This season, the three musicals will be directed by Williams — “God willing and the creek don’t rise,” he says.

The upcoming season’s lone bold offering is “Ripcord,” a 2015 work by David Lindsay-Abaire, who won the 2007 Pulitzer Prize for Drama for “Rabbit Hole” with its portrayal of the profound grief engendered by the accidental killing of a small child. The daring of “Ripcord” stems not from its subject matter – a comedy about two elderly widows duking it out a la “The Odd Couple” at a retirement home – but from the play’s lack of name recognition, which always summons the specter of dicey box-office revenues in the realm of community theater.

“Last year our shows were so good,” says Clark, who, during her past 14 years at the playhouse, has performed onstage and worked at just about every backstage task – lights, sound, set design, stage management. She begins her second two-year term as president on July 1.

That season’s success “certainly was not just because of business decisions – it’s production decisions,” Clark says. “We try to do plays that first of all people want to be in so we get the best cast, and secondly that people want to see.

“We took a couple of chances last year and went out on a limb and did ‘Sweeney Todd,’ which we had put off for years because it’s so difficult to do, and not only for the set which was very complicated.”

(Text and item location records)
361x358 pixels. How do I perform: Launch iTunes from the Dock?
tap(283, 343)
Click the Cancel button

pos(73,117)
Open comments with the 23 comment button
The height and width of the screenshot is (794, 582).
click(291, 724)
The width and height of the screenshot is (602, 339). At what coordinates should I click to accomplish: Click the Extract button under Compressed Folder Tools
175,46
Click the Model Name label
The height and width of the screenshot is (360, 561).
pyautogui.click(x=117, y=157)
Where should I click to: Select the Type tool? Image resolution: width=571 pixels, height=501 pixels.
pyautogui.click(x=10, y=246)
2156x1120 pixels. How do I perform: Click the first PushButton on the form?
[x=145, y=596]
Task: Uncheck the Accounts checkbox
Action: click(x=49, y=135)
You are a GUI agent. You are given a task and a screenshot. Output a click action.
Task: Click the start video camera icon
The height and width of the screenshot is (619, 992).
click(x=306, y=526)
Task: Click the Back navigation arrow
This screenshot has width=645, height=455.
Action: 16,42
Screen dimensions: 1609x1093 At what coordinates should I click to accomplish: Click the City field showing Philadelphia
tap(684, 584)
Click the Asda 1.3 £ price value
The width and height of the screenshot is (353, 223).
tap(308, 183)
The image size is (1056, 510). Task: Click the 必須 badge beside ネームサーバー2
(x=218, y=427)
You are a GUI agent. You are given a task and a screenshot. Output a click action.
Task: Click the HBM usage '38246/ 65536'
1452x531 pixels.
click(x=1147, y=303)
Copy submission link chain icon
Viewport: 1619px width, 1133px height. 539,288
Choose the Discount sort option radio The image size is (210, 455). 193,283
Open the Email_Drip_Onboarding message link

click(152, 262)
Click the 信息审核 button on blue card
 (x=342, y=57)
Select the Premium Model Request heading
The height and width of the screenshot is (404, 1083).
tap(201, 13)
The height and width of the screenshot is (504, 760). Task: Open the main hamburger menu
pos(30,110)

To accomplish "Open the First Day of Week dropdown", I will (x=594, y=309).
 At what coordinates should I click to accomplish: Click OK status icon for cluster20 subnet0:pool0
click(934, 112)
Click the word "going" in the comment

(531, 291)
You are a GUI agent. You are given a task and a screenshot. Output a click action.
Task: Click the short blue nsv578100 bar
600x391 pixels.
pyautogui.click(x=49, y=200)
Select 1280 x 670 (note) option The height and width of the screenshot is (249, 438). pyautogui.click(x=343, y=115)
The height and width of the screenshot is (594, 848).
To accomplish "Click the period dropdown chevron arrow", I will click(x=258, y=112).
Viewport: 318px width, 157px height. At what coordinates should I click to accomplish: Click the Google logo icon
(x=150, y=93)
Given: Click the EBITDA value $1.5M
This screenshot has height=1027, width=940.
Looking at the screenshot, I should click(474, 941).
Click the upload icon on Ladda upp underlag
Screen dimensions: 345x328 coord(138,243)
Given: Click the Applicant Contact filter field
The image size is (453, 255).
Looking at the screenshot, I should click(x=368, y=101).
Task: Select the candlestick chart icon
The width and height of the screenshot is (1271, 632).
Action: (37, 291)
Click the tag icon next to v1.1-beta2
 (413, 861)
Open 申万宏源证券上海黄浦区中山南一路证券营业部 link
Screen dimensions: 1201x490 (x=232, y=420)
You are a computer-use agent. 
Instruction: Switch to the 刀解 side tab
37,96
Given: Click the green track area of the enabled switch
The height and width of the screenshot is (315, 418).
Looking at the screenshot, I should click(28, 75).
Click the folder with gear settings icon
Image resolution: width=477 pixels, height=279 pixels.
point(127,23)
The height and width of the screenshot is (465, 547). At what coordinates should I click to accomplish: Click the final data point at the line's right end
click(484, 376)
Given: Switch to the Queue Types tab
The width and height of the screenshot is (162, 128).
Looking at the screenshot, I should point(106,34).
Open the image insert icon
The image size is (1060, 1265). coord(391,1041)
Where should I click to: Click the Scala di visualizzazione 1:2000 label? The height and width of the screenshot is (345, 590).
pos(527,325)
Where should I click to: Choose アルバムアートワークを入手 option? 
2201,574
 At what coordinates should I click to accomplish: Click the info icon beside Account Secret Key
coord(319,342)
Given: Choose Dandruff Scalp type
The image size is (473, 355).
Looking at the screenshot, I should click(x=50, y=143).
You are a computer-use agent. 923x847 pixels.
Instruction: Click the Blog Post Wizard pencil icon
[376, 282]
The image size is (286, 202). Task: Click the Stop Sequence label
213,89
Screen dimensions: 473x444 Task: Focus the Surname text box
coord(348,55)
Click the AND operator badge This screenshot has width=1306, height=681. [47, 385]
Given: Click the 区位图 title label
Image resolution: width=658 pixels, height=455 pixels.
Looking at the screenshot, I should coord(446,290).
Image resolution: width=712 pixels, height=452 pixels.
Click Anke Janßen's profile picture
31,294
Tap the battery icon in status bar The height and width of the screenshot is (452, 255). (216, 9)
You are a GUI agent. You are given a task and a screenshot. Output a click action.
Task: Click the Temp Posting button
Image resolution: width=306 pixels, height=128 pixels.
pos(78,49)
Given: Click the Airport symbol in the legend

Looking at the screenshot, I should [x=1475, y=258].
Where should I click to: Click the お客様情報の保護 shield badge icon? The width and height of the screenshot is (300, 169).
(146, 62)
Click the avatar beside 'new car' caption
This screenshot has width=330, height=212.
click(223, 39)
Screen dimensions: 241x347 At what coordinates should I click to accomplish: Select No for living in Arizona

#### [Exercise prompt]
In the theater article, which play won David Lindsay-Abaire the 2007 Pulitzer Prize for Drama?

#### [Exercise result]
"Rabbit Hole"